I Bai, non so se fosse nato così il nome del complessino musicale, comunque c’erano già altri uccelli in circolazione nell’orizzonte dei gruppi pop-rock: corvi, aquile, albatros, passeri, falchi, condors, gufi, uccelli-da-cortile e semplicemente uccelli, per cui dei gabbiani ci stavano benissimo, anche se nel termine dialettale bai; il che era un po’ ridicolo, ma se vogliamo anche “provocatorio” considerando che “essere un bao” equivale ad essere un pollo o un’oca, cioè uno sciocco. Porzione di memoria riacquistata; ma ora è meglio andare o perdo il presente per la troppa birra.

Vada per l’ultimo giro! Canticchiamo ancora una o due motivi, poi esco assicurando tutti che ci rivedremo domani o dopodomani o ...

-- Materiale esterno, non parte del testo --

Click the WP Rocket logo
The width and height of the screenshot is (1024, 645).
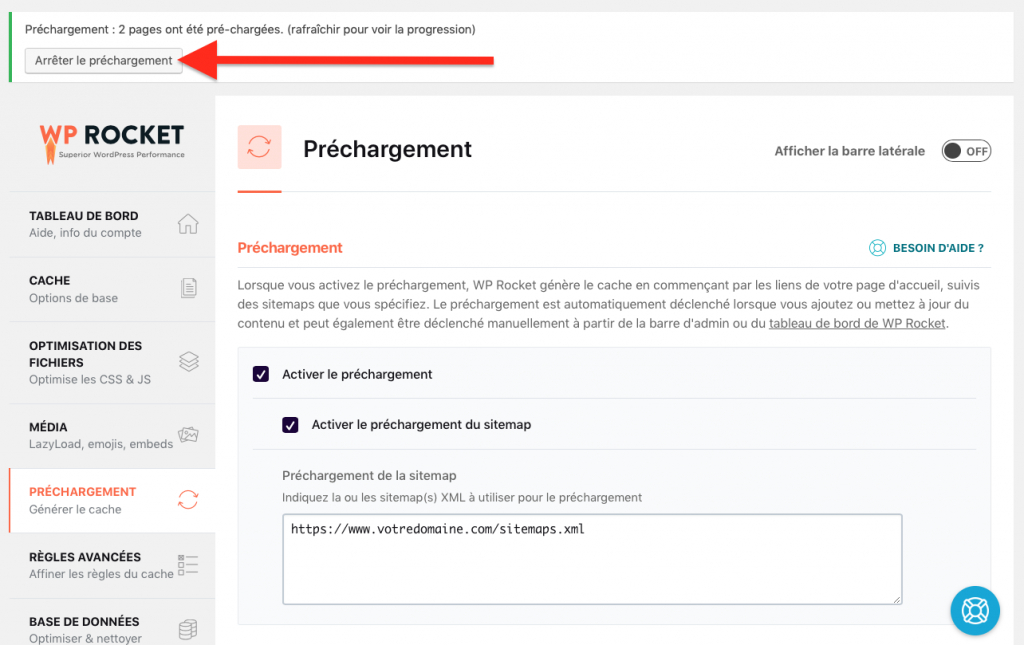113,138
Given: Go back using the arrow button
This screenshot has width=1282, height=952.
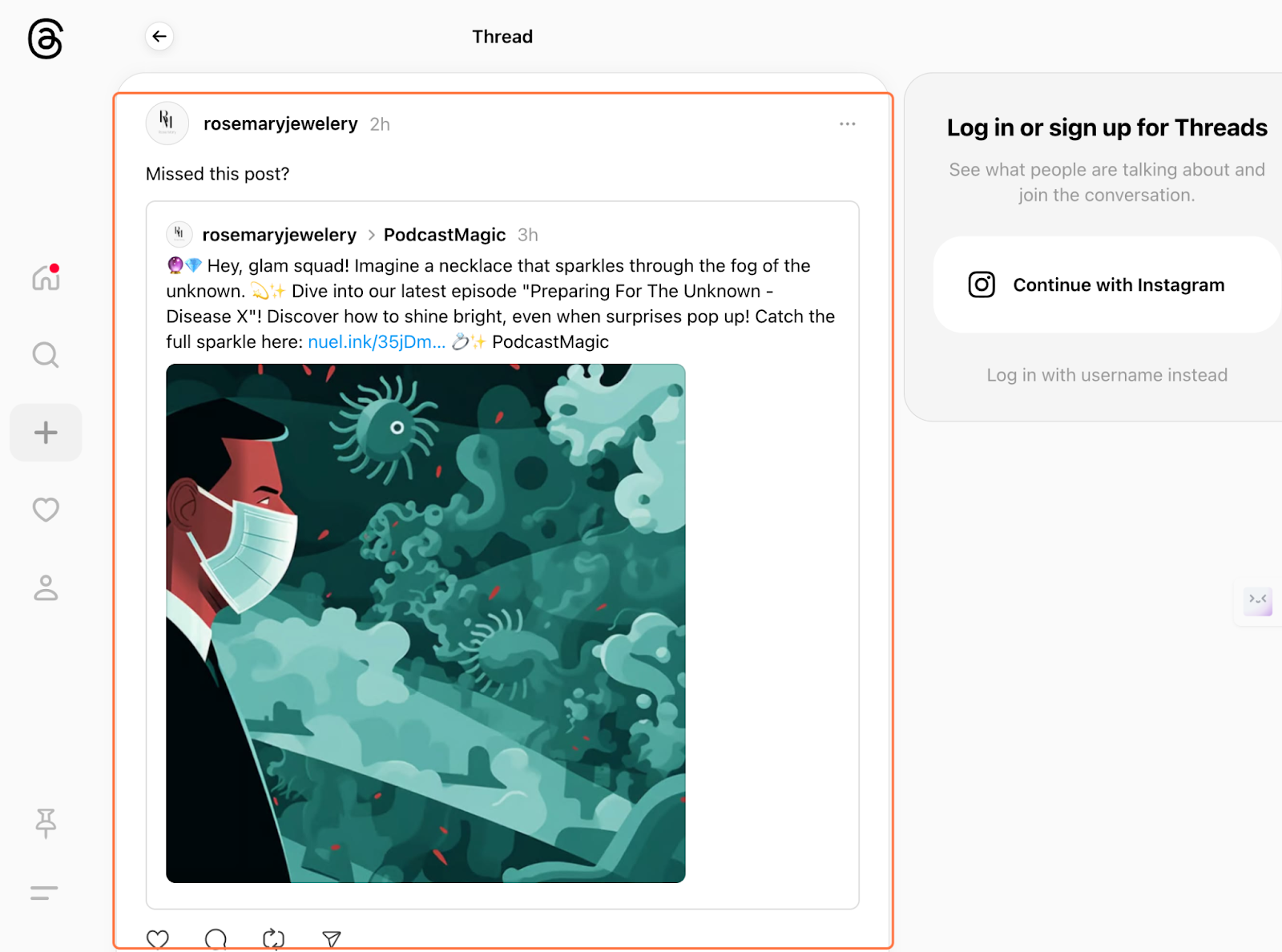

Ho rifiutato di prendere la cassetta che il pescatore voleva regalarmi inventando la scusa che l’avevo già a casa, anzi avevo il CD del gruppo, pensa un po’ te!

Adesso cammino aggrappandomi al libro per non perdere la diritta via, non nel senso figurato, ma in quello reale. Fa caldo, una doccia ci vuole, ma niente aria condizionata, please. Le sonorità de I Bai mi rimbombano in testa, esattamente, perché per far onore all’amico italiano hanno messo il volume del registratore al massimo.

Non c’è selva, non ci sono pensieri, solo i tamburi che rullano e Monique nel sole come lo sono io, e forse a casa sta cadendo la neve così da coprire le parole nere. Nere? Eh! Che bao!

E mi vien da ridere e sto ridendo poiché vedo solo ora il comico del saluto scambiato poc’anzi: “Bye bye!”, bai bai, grullo grullo, ciuco ciuco ...

Nel sole, nessun gabbiano all’orizzonte.






Nota: Oltre a bao, pl. bai, esiste anche il termine crocale/i, che al femminile diventa vezzeggiativo crocaleta/e, per indicare i gabbiani.